Monday, November 14, 2011

Iran Pushing Oil Prices Higher

It's been deja vu lately for the oil market as fear factors regarding Iran have returned.

Iran is very important to global oil markets as it is the world's third biggest exporter of black gold after Saudi Arabia and Russia. Last year, the country sold an average of 2.6 million barrels of oil a day, mainly to the Asian countries of Japan, China and India.

The price of Brent crude oil, the global benchmark, has rallied to almost $115 a barrel as tensions rise in the nuclear triangle between Iran, Israel and the United States.

Of course, there are factors at play here besides Iran which is pushing prices higher. These other factors include continued supply disruptions from Libya, Yemen and Syria along with sharply lower oil inventories in Europe (the lowest level in almost 9 years).

This combination of tight fundamentals and rising geopolitical tension has driven up oil prices more than 16 percent from the eight-month low set in early October at $99.70 for Brent crude oil.
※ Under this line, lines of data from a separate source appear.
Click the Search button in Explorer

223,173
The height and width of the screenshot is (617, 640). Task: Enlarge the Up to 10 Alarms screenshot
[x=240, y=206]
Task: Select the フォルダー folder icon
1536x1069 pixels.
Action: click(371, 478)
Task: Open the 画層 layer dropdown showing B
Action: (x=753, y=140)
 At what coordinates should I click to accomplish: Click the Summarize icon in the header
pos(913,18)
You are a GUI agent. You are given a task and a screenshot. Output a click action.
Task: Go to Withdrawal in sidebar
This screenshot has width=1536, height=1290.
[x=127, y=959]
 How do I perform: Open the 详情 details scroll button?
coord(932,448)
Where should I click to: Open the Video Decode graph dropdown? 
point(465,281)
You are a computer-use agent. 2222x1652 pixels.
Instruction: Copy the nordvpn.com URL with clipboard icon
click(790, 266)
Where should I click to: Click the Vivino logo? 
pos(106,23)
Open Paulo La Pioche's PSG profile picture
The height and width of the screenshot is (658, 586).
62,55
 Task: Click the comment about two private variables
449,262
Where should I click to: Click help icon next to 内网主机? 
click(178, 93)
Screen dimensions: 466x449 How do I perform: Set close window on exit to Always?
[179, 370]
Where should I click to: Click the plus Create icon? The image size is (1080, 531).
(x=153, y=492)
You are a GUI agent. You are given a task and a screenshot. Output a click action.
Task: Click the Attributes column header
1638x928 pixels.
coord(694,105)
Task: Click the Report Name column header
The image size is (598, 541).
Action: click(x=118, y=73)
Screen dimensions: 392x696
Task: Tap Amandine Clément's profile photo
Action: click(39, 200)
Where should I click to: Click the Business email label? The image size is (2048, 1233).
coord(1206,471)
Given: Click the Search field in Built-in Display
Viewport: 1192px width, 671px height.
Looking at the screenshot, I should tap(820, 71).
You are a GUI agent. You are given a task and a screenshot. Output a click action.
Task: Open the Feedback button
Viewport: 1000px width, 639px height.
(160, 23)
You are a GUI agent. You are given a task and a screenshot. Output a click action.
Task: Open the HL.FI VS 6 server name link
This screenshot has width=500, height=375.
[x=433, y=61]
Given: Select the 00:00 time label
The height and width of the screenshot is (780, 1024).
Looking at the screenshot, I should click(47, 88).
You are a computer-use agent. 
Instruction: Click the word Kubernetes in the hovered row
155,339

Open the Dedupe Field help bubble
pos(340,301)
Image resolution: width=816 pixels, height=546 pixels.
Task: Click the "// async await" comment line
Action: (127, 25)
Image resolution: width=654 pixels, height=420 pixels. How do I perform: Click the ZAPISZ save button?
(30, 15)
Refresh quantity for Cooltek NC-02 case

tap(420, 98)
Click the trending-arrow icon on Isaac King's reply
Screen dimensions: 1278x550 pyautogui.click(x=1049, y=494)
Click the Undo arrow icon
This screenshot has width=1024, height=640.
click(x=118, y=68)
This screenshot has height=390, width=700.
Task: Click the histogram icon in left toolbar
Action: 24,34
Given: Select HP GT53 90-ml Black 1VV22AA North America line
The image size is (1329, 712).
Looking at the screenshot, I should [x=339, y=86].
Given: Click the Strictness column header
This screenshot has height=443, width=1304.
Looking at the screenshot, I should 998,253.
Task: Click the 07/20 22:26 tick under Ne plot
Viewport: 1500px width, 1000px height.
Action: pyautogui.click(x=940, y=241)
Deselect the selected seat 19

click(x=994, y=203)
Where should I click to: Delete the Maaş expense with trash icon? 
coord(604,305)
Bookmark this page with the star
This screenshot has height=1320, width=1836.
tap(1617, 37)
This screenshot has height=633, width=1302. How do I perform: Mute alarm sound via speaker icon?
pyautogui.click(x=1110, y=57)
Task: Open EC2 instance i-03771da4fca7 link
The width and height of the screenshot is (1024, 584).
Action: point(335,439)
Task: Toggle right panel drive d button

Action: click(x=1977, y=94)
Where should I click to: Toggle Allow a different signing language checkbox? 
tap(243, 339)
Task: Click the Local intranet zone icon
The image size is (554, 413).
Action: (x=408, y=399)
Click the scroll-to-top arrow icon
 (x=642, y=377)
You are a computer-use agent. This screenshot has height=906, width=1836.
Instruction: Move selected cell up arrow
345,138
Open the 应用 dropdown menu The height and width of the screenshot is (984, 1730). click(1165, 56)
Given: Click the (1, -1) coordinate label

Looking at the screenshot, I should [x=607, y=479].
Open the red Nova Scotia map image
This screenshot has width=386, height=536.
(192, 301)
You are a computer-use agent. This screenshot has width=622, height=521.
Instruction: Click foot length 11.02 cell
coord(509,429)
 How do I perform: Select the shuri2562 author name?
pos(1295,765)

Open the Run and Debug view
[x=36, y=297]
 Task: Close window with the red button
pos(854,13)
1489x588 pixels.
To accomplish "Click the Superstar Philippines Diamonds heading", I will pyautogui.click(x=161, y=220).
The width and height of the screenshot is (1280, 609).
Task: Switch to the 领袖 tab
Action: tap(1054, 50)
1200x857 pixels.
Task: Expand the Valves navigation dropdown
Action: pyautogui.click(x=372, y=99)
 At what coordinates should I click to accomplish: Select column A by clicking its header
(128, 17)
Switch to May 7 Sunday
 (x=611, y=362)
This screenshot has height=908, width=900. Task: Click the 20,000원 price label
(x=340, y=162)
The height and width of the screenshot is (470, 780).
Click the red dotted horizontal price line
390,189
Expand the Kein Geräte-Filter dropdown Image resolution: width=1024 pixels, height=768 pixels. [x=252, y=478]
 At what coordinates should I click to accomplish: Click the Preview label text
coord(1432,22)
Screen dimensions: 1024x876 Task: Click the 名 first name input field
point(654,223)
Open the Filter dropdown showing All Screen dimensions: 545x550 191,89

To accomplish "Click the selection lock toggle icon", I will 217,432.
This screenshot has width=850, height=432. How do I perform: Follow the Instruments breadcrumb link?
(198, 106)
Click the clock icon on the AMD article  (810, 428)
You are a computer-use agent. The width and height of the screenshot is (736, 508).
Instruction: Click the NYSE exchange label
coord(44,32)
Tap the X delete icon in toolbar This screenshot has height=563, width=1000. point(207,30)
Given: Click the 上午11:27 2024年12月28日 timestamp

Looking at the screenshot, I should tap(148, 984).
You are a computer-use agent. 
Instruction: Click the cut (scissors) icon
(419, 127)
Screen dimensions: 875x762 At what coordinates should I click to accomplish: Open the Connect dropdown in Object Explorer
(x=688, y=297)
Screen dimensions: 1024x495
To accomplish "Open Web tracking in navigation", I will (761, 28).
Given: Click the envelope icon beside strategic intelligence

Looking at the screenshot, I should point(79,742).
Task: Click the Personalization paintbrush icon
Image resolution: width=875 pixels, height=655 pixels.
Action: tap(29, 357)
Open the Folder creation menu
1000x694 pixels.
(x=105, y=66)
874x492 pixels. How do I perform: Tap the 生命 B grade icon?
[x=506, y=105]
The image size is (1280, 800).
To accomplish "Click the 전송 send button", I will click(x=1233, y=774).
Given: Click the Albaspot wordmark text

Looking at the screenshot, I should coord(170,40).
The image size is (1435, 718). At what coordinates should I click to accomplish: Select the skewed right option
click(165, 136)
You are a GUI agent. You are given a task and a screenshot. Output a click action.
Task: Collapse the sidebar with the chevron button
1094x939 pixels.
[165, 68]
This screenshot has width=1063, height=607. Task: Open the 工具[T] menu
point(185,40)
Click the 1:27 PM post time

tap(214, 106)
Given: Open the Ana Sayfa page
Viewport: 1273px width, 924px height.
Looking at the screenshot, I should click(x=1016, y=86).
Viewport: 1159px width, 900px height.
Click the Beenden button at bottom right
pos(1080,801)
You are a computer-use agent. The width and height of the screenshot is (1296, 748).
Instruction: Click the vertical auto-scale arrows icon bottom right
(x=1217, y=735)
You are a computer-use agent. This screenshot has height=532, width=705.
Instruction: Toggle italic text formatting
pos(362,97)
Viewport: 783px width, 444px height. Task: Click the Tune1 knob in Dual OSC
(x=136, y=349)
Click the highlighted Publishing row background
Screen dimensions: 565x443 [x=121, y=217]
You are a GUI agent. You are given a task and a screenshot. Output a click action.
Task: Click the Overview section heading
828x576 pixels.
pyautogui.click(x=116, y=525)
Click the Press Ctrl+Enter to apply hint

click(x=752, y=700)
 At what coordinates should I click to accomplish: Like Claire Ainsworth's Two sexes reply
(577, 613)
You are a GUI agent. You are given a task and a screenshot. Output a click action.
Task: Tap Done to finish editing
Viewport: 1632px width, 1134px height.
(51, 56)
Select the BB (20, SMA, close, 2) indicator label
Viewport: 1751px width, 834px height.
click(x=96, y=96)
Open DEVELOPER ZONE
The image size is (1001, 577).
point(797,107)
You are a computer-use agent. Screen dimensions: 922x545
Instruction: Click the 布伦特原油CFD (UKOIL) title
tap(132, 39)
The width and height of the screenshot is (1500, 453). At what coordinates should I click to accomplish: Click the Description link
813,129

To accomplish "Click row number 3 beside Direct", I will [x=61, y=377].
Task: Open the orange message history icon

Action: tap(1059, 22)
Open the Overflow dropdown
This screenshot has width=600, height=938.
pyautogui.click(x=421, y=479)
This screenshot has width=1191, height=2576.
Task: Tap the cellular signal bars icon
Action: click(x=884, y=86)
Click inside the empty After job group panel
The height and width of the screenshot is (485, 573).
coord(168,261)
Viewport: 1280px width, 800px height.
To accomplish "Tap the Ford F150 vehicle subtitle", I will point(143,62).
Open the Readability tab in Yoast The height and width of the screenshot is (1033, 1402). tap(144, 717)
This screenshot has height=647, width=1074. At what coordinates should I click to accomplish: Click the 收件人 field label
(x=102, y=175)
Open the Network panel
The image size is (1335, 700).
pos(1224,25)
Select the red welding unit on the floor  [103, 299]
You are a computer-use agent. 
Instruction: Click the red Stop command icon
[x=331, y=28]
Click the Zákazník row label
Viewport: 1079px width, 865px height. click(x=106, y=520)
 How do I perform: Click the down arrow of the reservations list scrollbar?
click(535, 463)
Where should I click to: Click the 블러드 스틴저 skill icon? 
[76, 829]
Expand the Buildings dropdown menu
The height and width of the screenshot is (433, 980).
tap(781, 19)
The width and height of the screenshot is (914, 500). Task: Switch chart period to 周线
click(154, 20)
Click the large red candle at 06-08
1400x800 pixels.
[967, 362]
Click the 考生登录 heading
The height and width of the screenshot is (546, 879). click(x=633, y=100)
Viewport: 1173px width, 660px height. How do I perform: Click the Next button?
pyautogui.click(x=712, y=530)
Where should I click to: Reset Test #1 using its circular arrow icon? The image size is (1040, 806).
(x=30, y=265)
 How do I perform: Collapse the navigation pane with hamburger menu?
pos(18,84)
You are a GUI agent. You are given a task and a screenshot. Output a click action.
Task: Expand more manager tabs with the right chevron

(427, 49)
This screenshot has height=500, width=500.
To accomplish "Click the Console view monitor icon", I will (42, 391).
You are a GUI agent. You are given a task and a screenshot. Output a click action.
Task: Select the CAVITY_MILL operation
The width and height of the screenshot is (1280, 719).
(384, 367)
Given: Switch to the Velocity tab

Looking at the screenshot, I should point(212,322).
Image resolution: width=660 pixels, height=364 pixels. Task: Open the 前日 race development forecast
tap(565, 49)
The geopolitical tension comes from the fact that Iran controls the Strait of Hormuz, the gateway for Middle East oil where 15.5 million barrels a day passes through. That is equivalent to a third of all seaborne traded oil.

The Strait has added significance because all the world's spare production capacity is in Saudi Arabia, the United Arab Emirates and Kuwait. All of these countries ship their oil through the Strait.

If the Strait of Hormuz is shut down, even briefly, oil prices would skyrocket. Independent energy consultant Philip Verleger says “It is the $200-a-barrel scenario.”

Investors can protect themselves several ways against such a scenario such as buying companies with large exposure to oil from other regions of the globe. Statoil ADR (NYSE: STO) and Petrobras ADR (NYSE: PBR) come to mind.

Another way to play it is through an exchange traded fund (ETF) based on the Brent oil futures contract. It is the United States Brent Oil Fund (NYSE: BNO) and is up 25% year-to-date.


  1. Oil has gotten back above 100 dollars a barrel not a good sign. Considering how weak the economy is here.

  2. If Iran is attacked all hell will break lose. All bets are off. Their could be a oil embargo in the middle east. If a large amount of the oil flow is disrupted' The price of oil could skyrocket overnight.